La anécdota aparece al principio de cada tema. Todo parte del hecho en particular, del hecho específico del día, y se
extiende hacia el problema más amplio que este parece contener en sí mismo, o que los periodistas hacen como si creyeran
que lo contiene. Es una retórica particular que encontramos hoy en la base de todo discurso político o periodístico, una
inversión de la lógica, del desarrollo efectivo de la demostración y del análisis del mundo: ahora es la excepción lo que
explica la regla, lo que la construye. Todo parte del hecho particular para prolongarse, como si este último contuviera en sí
mismo todas las causas y todas las consecuencias que han dado lugar a la situación más general que se supone que
demuestra. El noticiero de las 8 p.m. no se preocupa jamás por describir fenómenos endémicos, o los saca siempre de la
cadena de hechos que los han llevado a la situación actual. Es una necesidad dialéctica lógica para quien quiere transmitir las
consignas sin tomarse el trabajo de explicarlas, lo cual lo obliga a complicar todavía más su propia demostración y lo lleva a
darse cuenta de que las cosas son menos simples de lo que él trató de hacer creer. Para que las consignas sean divulgadas
eficazmente, no se puede dejar abierta la posibilidad de contradecirlas. Por tanto, más vale no explicar nada. De todas
formas, como ya dijimos anteriormente, el objetivo no es que la gente entienda, sino que aprenda.

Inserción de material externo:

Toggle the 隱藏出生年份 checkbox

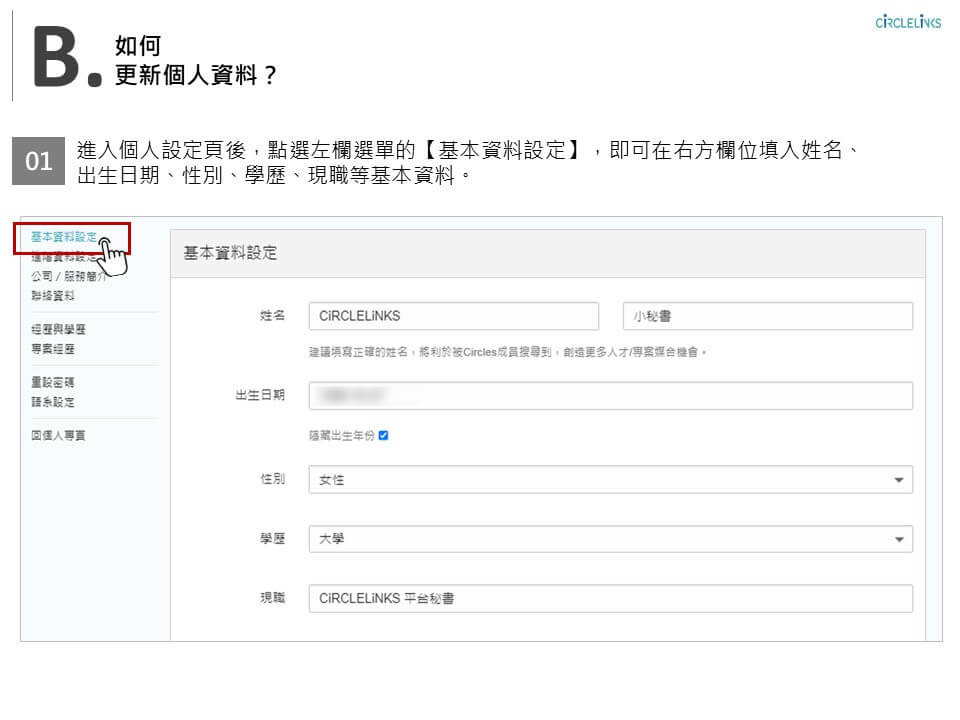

La fatalidad, por su parte, mece el conjunto del noticiero de televisión. Los hechos suceden por causa de una desgracia
fortuita, de un azar distraído que por desgracia afecta siempre a los mismas (personas, naciones…). Es un lamento constante:
«si los bomberos hubieran llegado antes», «si el violador no hubiese salido de prisión», «si África no fuera un continente
pobre y corrupto», etc. La fatalidad es el basamento de toda religión ya que permite no tener nunca nada que justificar y
porque recuerda el deber de sumisión ante la trascendencia, ya que siempre estamos «por debajo». La fatalidad equivale a
repetir permanentemente una especie de condena, y agrega con amargura (aunque no siempre): «las cosas son así». El
sistema se regula a sí mismo y es «el mejor sistema posible», el hombre es un ser «malo» y se pasa la vida «cayéndose» y
«volviéndose a caer» a pesar de todos los intentos por «perdonarlo», el pobre es responsable de su propia situación porque
es demasiado perezoso para buscar soluciones y aplicarlas, incluso hasta cuando se le da la solución, etc. Es un suspiro
constante, un llamado permanente a la impotencia y a la sumisión ante el sufrimiento. El mundo gira y nada podemos
hacer…

Una vez terminada la transmisión de las consignas, el mensajero divino se despide de nosotros, concluyendo el sermón
del día y sin olvidarse nunca de citarnos para el día siguiente a la misma hora. Y luego, desaparece. Mientras recoge los
papeles que demuestran su seriedad, la cámara se aleja de él, la penumbra se hace más intensa y se funde poco a poco con
el mismo tipo de música que dio inicio a la ceremonia.